Given text.
....................
I had no political education. Brought up by my mum, a Dutch lone parent, a stranger in a strange land, she never seemed to carry any political ideology, even when she grew older. I spent Saturdays with my paternal grandparents who took the Daily Mirror, which hints at an affiliation to Labour, but in truth politics was never discussed in their house. I don’t remember learning about politics at school either, although it was said that some teachers had strong views. But it all passed me by.
The first time I ever voted was on 5th June 1975 in the ‘United Kingdom European Communities membership referendum’, the EEC which became the EU. I voted to join, not least because, I suspect, sensible, more moderate politicians were urging us to join and extreme fringe politicians, like Enoch Powell and Tony Benn were campaigning hard against. Whether my European heritage affected my vote, I have no idea. I never regretted my decision to support EEC entry, although I was later devastated when a much more powerful group of extremists led the UK to vote to leave the EU in 2016. The first general election at which I could vote was 1979.
3rd May 1979 – I voted Labour
For some years, I had become active in the Labour Party. Not that active – I had discovered girls and football by then – but committed to the aims of Labour. My MP, Tony Benn, had by then lurched from left to hard left, and even at my tender age I found myself wincing at what I saw as his simplistic rhetoric. I went to public meetings but would never say a word. Everyone seemed to have embraced Benn’s flowery language and seemed to see something I couldn’t: a manifesto that would see Labour returned to office under its current leader James Callaghan. In the end, the manifesto was watered down but Callaghan had bottled calling an earlier election in the autumn of 1978, which then saw the so called ‘winter of discontent’ when everyone seemed to be on strike.
The Tory leader was, of all things, a woman, something unheard of in British politics. Margaret Hilda Thatcher had already become infamous in the Tory government from 1970 to 19 when as education secretary she ended free school milk for over sevens, earning the nickname ‘Milk Snatcher Thatcher’. But by 1979, Labour looked tired, out of ideas and Thatcher swept into Downing Street with a majority of 43. My voting career was off to a sticky start.
9th June 1983 – I voted Labour
Thatcher’s popularity slumped after the 1979 election, despite the election as Labour leader in late 1980 of Michael Foot. Foot was a wonderful man, left of mainstream left but hardly extreme, and easily defeated the more moderate and, I would say, electable Denis Healey. All was going okay until in 1982 Argentina invaded the Falklands Islands.
This shocked many people who could not understand how a country 8000 miles away could take over an island off Scotland, until they realised that the Falklands were 400 miles off Argentina, known as Las Malvinas. It was an almighty cock up by the Thatcher government, who were busy making huge cuts to the armed forces, especially the navy, not least around the Falklands, which encouraged a desperate Argentinian military dictatorship to invade.
....................
Exercises to complete.
**1)** Using the essay on voting, answer each question:
(a) On what date did the writer vote for the first time?
(b) What majority did Thatcher win in 1979?
(c) According to the essay on voting, how far are the Falklands from Argentina?
**2)** From the essay on voting, return the passage from "9th June 1983" up to and including "dictatorship to invade.", copied word for word.
....................
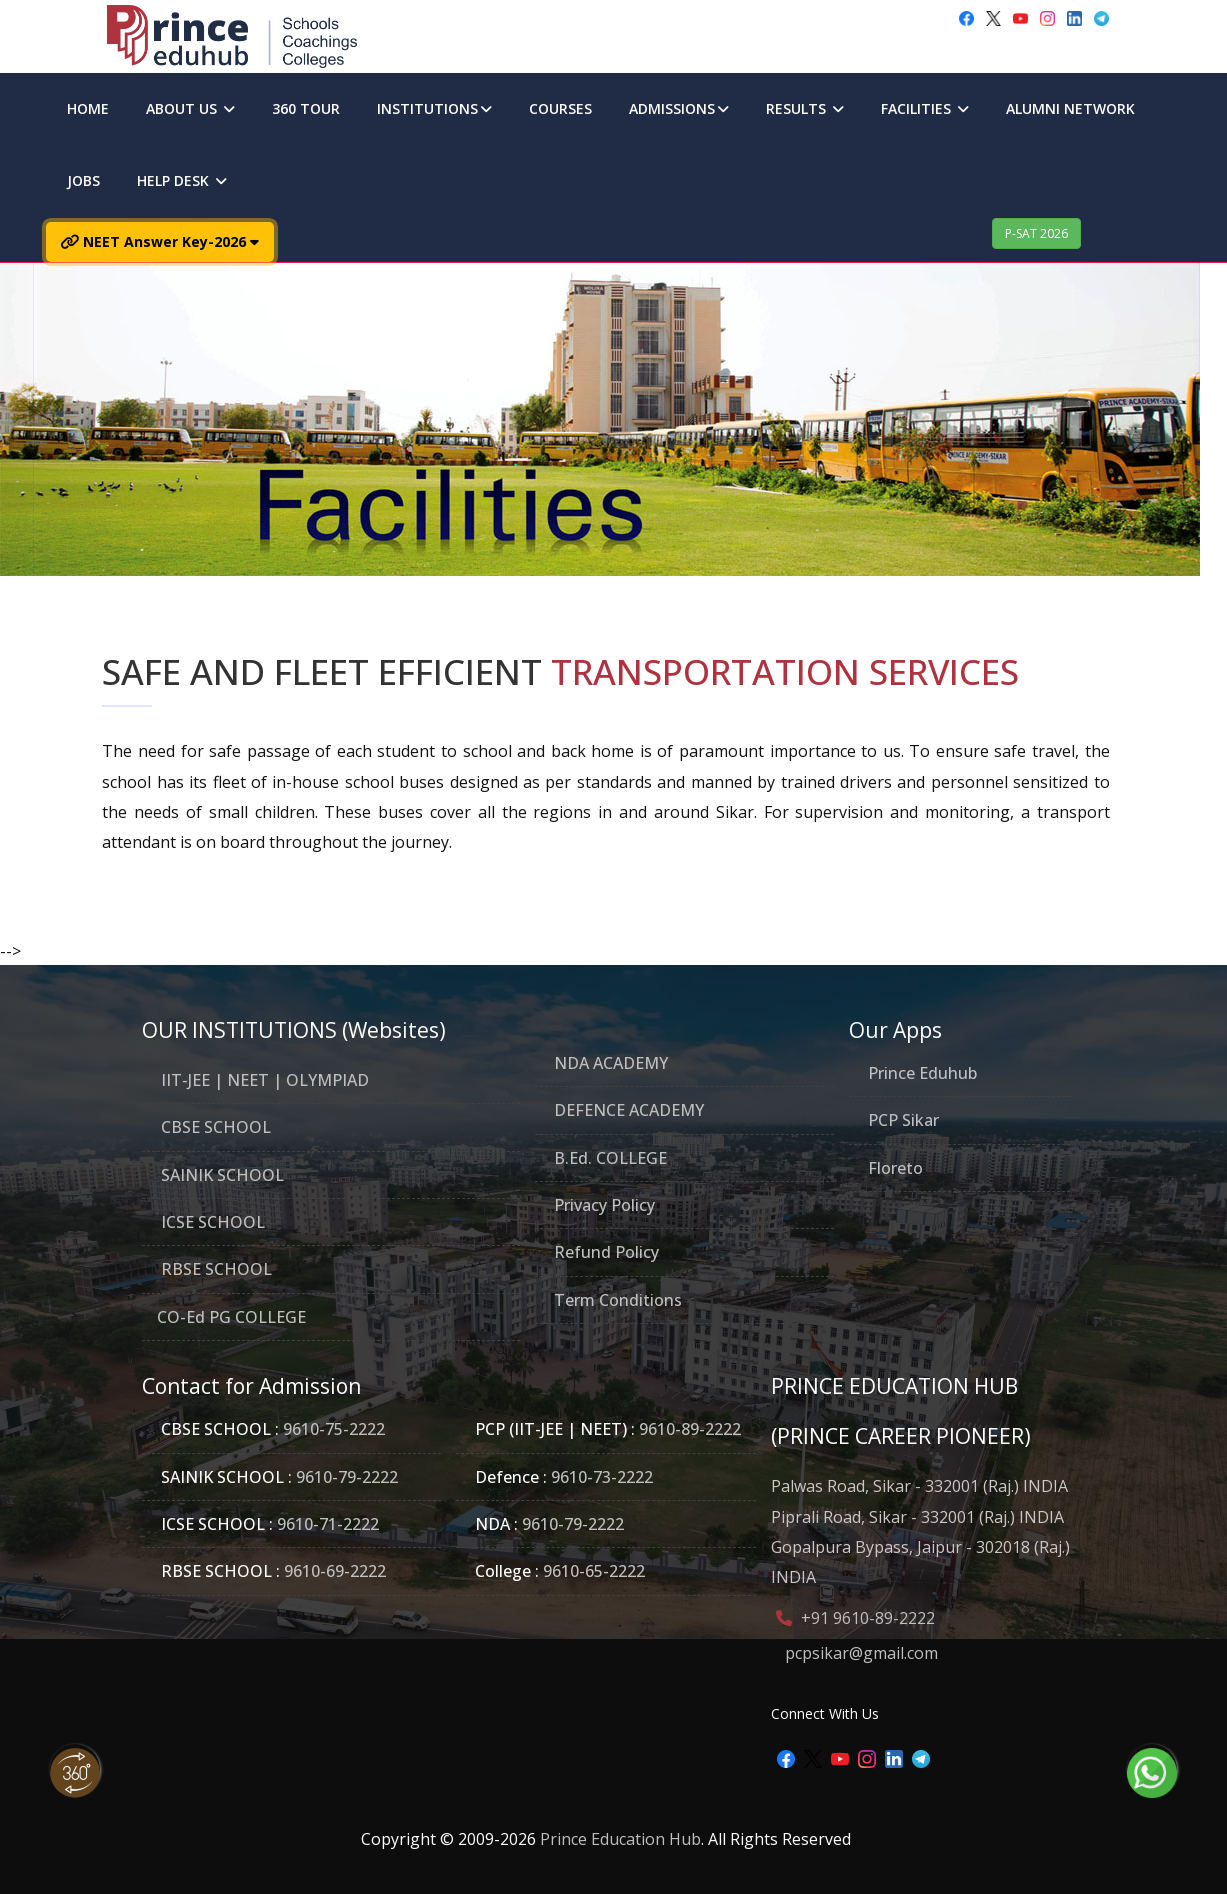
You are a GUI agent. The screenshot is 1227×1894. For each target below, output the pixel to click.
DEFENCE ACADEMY (627, 1110)
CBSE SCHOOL (214, 1127)
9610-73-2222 (600, 1477)
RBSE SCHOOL (214, 1269)
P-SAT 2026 (1036, 233)
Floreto (895, 1168)
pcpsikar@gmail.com (861, 1653)
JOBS (83, 180)
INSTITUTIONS (434, 108)
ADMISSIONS (679, 108)
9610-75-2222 (334, 1429)
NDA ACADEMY (609, 1063)
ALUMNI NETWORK (1070, 108)
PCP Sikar (903, 1120)
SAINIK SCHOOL (220, 1175)
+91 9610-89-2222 (868, 1618)
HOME (88, 108)
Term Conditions (616, 1300)
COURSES (560, 108)
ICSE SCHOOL (211, 1222)
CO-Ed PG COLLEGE (231, 1317)
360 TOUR (306, 108)
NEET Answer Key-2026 (160, 241)
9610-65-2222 (592, 1571)
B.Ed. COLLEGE (608, 1158)
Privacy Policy (602, 1205)
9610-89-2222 (688, 1429)
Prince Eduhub (922, 1073)
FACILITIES (925, 108)
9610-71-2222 (326, 1524)
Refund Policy (604, 1252)
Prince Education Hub (620, 1839)
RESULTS (805, 108)
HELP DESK (182, 180)
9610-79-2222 (345, 1477)
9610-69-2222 (333, 1571)
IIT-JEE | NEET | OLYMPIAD (263, 1080)
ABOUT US (190, 108)
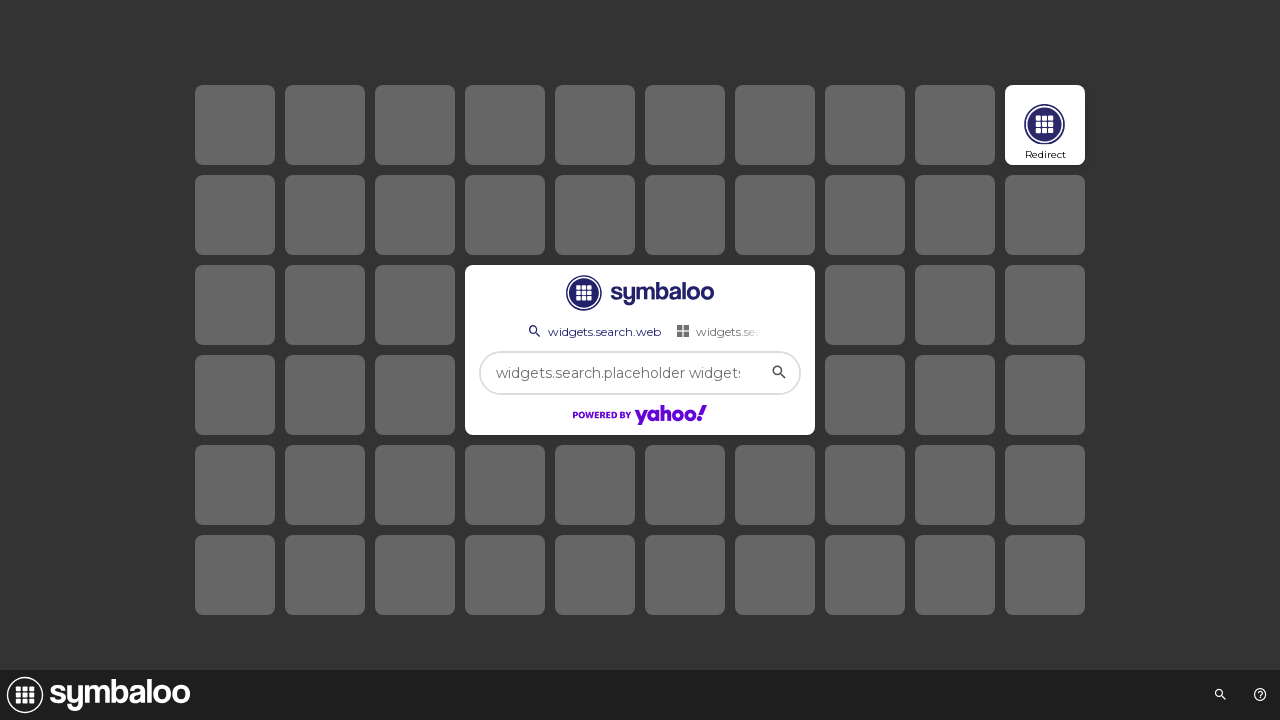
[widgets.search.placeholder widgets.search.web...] (640, 373)
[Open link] (1045, 125)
....................
Outputs by task.
**1)**
(a) 5th June 1975
(b) 43
(c) 400 miles

**2)**
9th June 1983 – I voted Labour
Thatcher’s popularity slumped after the 1979 election, despite the election as Labour leader in late 1980 of Michael Foot. Foot was a wonderful man, left of mainstream left but hardly extreme, and easily defeated the more moderate and, I would say, electable Denis Healey. All was going okay until in 1982 Argentina invaded the Falklands Islands.
This shocked many people who could not understand how a country 8000 miles away could take over an island off Scotland, until they realised that the Falklands were 400 miles off Argentina, known as Las Malvinas. It was an almighty cock up by the Thatcher government, who were busy making huge cuts to the armed forces, especially the navy, not least around the Falklands, which encouraged a desperate Argentinian military dictatorship to invade.